Today is Friday, March 26, the 85th day of 2010. There are 280 days left in the year.

ASSOCIATED PRESS

On this date in:

1804: The Louisiana Purchase is divided into the Territory of Orleans and the District of Louisiana.

1827: Composer Ludwig van Beethoven dies in Vienna.

1885: The Eastman Dry Plate Co. of Rochester, N.Y., begins manufacturing the first commercial photographic film on paper rolls.

1892: Poet Walt Whitman dies in Camden, N.J.

1917: The Seattle Metropolitans become the first U.S. team to win the Stanley Cup as they defeat the Montreal Canadiens.

1971: East Pakistan proclaims its independence, taking the name Bangladesh.

1979: A peace treaty is signed by Israeli Prime Minister Menachem Begin and Egyptian President Anwar Sadat and witnessed by President Jimmy Carter at the White House.

1997: The bodies of 39 members of the Heaven’s Gate techno-religious cult who’d committed suicide are found inside a rented mansion in Rancho Santa Fe, Calif.

VINDICATOR FILES

1985: Trustees of St. Elizabeth Hospital Medical Center seek state approval for a $2 million expansion of the hospital’s emergency rooms.

The State Controlling Board approves the Hubbard School District’s application for a $412,000 state emergency loan. The Hubbard school board announces the lay-off of six teachers for the coming school year and says it will place an operating levy on the ballot.

Lawyers for the city and the minority employees of the Youngstown Police Department report progress toward an agreement on a plan for minority hiring and promotion in the department.

1970: Second Ward Councilman Herman “Pete” Starks criticizes the Youngstown Health Department for its failure in efforts to stop illegal dumping of trash and garbage and for not cleaning up known dumping areas.

Eleven freight cars being shoved into the Gateway yard in Struthers derail, blocking one mainline into the yard for the better part of a day while the cars are put back on track and spilled scrap is cleaned up.

Fifteen members of the Youngstown Police Department complete an eight-week course in public speaking sponsored by the Executive Toastmasters Club 408. Sgt.

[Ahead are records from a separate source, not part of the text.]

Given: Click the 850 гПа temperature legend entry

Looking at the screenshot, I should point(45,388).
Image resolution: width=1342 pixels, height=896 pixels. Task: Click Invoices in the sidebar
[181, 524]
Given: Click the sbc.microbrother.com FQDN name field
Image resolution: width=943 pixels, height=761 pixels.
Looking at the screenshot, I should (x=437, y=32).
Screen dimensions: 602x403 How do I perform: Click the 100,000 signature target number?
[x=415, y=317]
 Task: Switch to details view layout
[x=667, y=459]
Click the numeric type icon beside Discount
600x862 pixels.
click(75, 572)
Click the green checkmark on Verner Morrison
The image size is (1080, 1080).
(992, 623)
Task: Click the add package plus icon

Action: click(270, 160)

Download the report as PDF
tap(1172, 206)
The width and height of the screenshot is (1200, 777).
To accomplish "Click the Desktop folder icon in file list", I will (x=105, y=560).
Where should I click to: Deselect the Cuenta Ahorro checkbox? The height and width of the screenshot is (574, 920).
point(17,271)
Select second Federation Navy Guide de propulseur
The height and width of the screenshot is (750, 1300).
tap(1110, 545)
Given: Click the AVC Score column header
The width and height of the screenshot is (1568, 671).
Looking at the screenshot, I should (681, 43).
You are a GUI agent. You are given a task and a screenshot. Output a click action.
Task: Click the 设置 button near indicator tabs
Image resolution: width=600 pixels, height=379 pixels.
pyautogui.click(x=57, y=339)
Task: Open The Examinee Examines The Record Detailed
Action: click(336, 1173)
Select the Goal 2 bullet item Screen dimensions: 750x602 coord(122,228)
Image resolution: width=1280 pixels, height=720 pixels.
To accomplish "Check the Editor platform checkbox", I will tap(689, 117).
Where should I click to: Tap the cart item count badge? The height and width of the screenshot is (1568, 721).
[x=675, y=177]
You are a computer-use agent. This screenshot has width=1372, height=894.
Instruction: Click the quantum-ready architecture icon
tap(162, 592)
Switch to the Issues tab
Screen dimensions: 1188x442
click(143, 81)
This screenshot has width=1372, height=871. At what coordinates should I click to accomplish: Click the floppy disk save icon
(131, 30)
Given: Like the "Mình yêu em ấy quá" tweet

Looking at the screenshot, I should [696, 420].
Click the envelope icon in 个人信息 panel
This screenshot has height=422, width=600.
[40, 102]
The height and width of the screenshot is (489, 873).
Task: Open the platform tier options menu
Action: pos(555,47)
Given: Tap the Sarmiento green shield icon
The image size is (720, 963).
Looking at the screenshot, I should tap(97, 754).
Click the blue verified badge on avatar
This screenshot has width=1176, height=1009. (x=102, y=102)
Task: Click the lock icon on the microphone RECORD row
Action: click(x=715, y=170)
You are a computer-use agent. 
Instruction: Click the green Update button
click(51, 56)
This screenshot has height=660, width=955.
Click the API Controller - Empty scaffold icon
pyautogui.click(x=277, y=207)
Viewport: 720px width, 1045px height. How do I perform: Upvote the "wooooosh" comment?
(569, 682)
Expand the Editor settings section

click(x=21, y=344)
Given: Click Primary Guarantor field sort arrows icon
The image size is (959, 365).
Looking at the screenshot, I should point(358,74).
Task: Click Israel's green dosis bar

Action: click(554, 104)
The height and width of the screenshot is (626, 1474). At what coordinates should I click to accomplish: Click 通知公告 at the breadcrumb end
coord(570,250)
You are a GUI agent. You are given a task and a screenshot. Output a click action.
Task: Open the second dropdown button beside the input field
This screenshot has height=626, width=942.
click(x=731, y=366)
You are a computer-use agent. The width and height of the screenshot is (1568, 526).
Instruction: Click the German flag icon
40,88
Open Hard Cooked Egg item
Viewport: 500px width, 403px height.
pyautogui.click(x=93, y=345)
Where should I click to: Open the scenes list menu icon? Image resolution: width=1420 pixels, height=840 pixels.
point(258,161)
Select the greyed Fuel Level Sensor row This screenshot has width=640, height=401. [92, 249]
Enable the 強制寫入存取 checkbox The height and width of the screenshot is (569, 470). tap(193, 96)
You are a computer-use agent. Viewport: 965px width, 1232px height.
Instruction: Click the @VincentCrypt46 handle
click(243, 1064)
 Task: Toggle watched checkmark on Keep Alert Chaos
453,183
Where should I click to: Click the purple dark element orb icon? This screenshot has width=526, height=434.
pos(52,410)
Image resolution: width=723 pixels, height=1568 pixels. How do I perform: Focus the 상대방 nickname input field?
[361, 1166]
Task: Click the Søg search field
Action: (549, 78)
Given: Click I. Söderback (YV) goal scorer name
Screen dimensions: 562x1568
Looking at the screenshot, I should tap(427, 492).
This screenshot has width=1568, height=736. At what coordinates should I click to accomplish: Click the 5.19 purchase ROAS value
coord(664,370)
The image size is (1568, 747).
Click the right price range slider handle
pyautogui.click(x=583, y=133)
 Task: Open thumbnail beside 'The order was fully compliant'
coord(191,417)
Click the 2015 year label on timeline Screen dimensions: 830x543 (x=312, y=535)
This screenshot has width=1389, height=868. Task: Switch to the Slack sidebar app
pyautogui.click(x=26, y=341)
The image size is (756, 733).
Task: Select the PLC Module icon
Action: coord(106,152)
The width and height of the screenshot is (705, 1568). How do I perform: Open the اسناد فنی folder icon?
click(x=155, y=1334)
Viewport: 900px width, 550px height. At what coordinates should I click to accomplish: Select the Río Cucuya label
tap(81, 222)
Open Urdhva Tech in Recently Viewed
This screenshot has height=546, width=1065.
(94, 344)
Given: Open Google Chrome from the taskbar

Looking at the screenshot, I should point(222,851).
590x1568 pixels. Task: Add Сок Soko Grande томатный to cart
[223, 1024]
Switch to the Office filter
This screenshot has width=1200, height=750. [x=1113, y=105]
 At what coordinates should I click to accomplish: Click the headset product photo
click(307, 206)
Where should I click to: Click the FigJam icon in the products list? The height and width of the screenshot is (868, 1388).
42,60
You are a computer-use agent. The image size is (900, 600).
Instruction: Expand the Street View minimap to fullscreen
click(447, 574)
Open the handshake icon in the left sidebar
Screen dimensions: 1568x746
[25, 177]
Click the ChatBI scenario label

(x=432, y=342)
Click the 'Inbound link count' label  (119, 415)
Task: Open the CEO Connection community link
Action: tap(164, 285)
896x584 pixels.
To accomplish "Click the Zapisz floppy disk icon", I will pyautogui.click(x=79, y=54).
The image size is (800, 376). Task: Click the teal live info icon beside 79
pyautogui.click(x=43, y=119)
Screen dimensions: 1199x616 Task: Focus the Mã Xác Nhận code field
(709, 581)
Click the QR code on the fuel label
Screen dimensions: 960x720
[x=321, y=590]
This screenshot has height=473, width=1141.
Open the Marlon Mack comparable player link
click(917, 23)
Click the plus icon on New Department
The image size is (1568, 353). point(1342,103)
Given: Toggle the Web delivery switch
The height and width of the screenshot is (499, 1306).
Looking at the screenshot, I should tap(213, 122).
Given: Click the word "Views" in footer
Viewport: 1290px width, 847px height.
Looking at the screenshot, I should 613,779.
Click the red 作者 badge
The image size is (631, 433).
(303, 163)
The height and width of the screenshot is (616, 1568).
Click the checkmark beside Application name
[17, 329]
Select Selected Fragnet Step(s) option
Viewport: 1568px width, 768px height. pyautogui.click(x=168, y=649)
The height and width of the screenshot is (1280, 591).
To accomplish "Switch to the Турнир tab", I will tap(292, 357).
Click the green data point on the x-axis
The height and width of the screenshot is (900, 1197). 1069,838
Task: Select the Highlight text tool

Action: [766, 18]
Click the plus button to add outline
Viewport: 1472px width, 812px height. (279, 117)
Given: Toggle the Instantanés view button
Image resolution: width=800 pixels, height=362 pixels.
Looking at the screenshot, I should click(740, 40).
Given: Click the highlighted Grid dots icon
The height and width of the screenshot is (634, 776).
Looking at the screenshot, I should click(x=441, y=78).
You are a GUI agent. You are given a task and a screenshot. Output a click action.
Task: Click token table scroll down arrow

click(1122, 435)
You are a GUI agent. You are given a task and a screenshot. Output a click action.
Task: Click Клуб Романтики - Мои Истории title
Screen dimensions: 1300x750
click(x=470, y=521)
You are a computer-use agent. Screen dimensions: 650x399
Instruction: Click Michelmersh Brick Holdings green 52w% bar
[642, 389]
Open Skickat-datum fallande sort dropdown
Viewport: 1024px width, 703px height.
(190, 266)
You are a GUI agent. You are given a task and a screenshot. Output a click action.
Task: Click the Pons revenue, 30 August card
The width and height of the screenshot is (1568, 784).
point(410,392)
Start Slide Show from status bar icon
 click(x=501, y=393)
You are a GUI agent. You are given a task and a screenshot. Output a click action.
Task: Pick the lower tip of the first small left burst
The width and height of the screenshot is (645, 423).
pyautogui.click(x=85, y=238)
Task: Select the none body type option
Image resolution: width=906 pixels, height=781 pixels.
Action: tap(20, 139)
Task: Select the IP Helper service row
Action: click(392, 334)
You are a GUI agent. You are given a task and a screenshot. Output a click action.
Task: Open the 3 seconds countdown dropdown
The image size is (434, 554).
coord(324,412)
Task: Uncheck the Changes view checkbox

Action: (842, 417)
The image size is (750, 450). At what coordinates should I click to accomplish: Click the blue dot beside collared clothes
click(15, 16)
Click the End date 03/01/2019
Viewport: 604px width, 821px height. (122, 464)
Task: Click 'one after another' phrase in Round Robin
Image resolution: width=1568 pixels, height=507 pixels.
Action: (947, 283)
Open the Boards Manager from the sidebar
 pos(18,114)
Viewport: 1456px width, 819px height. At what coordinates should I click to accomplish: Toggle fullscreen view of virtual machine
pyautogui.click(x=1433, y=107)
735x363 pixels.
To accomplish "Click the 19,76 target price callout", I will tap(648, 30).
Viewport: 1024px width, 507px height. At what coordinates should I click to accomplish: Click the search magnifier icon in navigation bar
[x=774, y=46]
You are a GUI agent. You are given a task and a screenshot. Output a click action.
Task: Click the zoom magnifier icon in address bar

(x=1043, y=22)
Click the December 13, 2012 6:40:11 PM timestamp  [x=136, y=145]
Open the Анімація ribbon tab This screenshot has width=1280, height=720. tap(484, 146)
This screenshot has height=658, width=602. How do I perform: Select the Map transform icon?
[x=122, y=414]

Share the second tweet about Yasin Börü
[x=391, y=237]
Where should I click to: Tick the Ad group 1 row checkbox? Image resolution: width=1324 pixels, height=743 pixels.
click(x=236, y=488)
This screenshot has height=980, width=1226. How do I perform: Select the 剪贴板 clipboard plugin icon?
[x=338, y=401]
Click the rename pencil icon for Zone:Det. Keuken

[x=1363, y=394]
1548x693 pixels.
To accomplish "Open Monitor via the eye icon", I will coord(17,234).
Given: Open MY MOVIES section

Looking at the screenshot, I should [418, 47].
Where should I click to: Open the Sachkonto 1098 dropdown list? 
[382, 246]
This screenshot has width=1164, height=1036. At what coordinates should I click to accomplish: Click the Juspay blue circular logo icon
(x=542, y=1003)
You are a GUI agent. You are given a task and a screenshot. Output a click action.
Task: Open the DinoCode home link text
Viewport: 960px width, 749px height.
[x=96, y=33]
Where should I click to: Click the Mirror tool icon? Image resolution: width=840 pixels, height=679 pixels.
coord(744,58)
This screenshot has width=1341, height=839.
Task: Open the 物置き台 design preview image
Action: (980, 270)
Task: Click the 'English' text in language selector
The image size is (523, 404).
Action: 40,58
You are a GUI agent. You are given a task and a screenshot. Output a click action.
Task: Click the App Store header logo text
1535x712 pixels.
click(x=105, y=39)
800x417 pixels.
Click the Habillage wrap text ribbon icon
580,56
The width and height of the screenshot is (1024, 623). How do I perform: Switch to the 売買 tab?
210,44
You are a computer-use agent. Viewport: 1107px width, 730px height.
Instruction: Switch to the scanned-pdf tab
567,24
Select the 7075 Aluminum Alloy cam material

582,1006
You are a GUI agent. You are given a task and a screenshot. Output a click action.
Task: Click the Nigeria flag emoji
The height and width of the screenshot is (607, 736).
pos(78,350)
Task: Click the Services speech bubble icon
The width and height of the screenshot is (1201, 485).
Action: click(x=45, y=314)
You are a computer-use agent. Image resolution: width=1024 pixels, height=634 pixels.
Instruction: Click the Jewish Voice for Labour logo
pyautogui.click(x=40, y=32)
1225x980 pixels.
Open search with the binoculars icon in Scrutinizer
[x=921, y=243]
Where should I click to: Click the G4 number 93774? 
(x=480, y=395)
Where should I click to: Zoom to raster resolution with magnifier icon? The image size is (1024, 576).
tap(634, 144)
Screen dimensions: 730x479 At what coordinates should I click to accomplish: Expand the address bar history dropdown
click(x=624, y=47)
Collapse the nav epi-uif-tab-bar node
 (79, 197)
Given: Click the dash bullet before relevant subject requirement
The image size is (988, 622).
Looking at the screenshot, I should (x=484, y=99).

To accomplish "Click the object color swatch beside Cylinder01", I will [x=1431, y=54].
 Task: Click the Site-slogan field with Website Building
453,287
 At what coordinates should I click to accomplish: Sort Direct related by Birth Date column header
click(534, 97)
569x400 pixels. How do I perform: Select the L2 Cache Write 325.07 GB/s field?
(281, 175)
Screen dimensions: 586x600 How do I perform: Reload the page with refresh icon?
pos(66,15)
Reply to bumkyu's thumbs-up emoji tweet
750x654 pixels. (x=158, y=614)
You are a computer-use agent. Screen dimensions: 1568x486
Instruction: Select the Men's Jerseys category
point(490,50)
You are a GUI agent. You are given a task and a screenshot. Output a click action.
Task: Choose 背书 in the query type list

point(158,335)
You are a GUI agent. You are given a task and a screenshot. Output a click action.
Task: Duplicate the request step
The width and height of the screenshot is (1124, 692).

Mizell Steward, commander of public relations, said officers are often called on as speakers for the police department.

1960: Fire sweeps thro-ugh a two-story frame home on Route 534 in Mesopotamia, Trumbull County, killing three young children, David, Mary and Kathy Hammons, ages 4, 2 and 1. The children’s parents, George and Eileen, an infant and an uncle are in St. Joseph Hospital.

U.S. Rep. Michael J. Kirwan of Youngstown, who has served 24 years in the House of Representatives, receives an honorary doctor of humanities degree from Oklahoma City University.

Harold C. Waller, Youngstown district supervisor of the U.S. Census, urges families in which both the husband and wife work to fill out their form, seal it in an envelope and give it to a neighbor to turn over to the enumerator when he calls.

Playing at the Paramount, Elvis Presley in “Jailhouse Rock.”

1935: Workers employed in building the new McDonald continuous strip mill plant of the Carnegie Steel Co. start on two six-hour “daylight” shifts, eliminating the night shift that had been working under powerful floodlights.

Officers from Youngs–town, Washington and Akron direct the annual convention of District Six of the International Quota Club at the Ohio Hotel in Youngstown. Among the leaders are Miss Annabelle Thomas, retiring international secretary treasurer; Miss Elizabeth White, executive secretary in Washington; Miss Marcella Schultz, convention chairman; Mrs. Frank Higgins, local president, and Miss Ella T. Steele, retiring district governor from Akron.